Text block:
§ §
One of the virtues of the trnL intron, and of group I introns in general, is its mosaic structure of conserved elements (Internal guide sequence, P, Q, R, and S) and common secondary structure elements, which are essential for correct splicing (Cech 1990), and less constrained regions of variable size interspersed between P, Q, R, and S (e.g., Cech et al. 1994). Group I introns undergo splicing via a two-step transesterification reaction, which requires, among others, two highly conserved elements, a U preceding the 5′ splice site as well as a G preceding the 3′ splice site (Cech 1990). In contrast to the tRNALeu group I intron of cyanobacteria, which readily undergoes auto excision (Zaug et al. 1993), self-splicing activity has so far not been reported of plastid trnL introns in land plants, nor of plastid introns in general, with the exception of Chlorokybus (Simon et al. 2003). It has therefore been argued that plastid group I introns depend on splicing factors interacting with the RNA and facilitating secondary and perhaps tertiary structure formation (e.g., Simon et al. 2003). The lack of self-splicing activity may have led to a relaxation of constraints on intron sequence divergence, thus resulting in higher sequence divergence rates of plastid introns compared to cyanobacteria (Besendahl et al. 2000).

In spite of their extensive use in taxonomy and DNA bar-coding of land plants (Stech et al. 2003; Taberlet et al. 2007), little is known about molecular evolution of the trnL intron and trnL-F spacer in Taxaceae and Cephalotaxaceae. The current sequence data of Taxaceae and Cephalotaxaceae are too limited to characterize the region in detail and to analyze mutation patterns in combination with secondary structure information, and no comparative analysis of the sequences has been performed so far. Therefore we present an overview of the complex molecular evolution of the trnL intron and the trnL-F spacer based on newly amplified and GenBank sequences from all taxa of Taxaceae and Cephalotaxaceae, including analyses of lengths and GC contents, sequence similarities, and evolutionary relationships of the trnL-F region of all species.

Materials and Methods

The samples, voucher information, and GenBank accession numbers obtained in this study are listed in a supplementary table, available online. Genomic DNA was extracted using a Universal Genomic DNA Extraction Kit (Takara, Dalian, China).
§ §
Exercise data:
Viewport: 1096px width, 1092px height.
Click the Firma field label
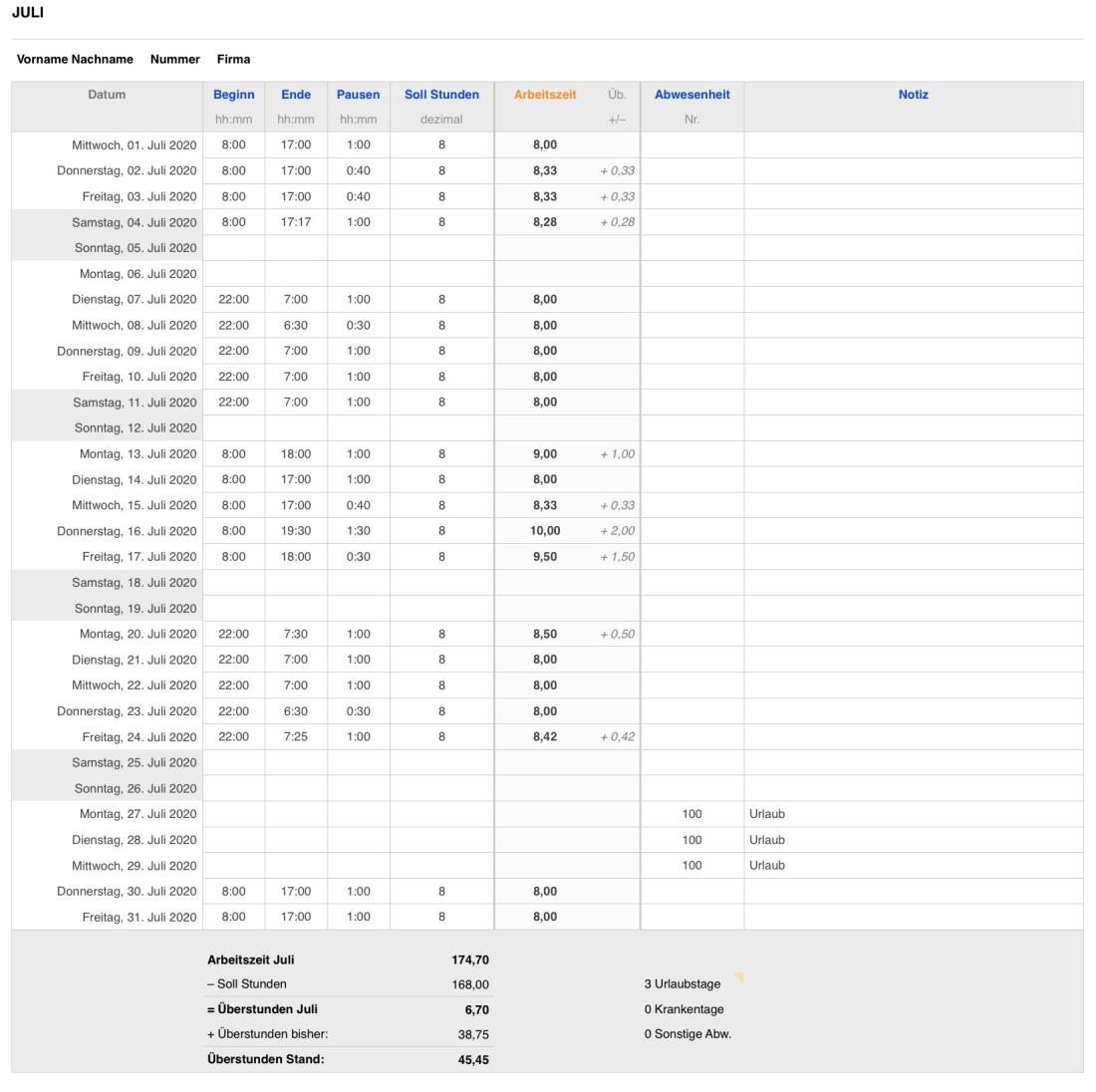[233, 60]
§ §
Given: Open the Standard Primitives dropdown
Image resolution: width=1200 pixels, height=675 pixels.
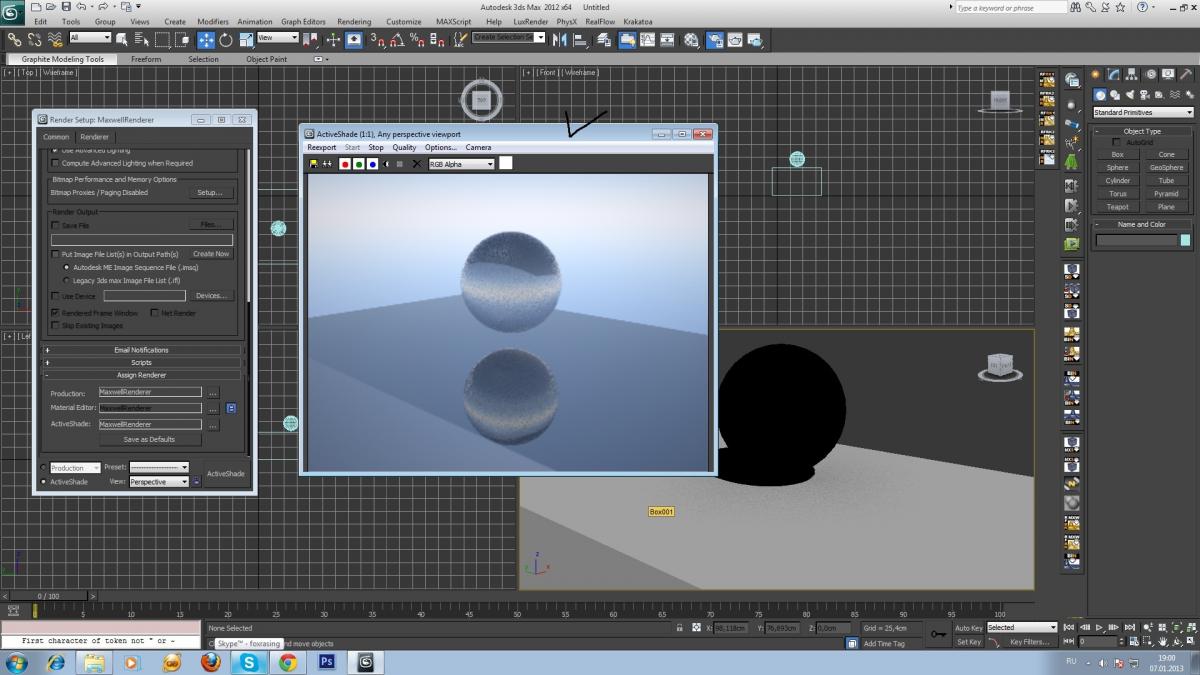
§ §
The problem: Repeat the part of the trnL intron text starting at "Materials and Methods" and ending at "(Takara, Dalian, China).".

Problem solution:
Materials and Methods

The samples, voucher information, and GenBank accession numbers obtained in this study are listed in a supplementary table, available online. Genomic DNA was extracted using a Universal Genomic DNA Extraction Kit (Takara, Dalian, China).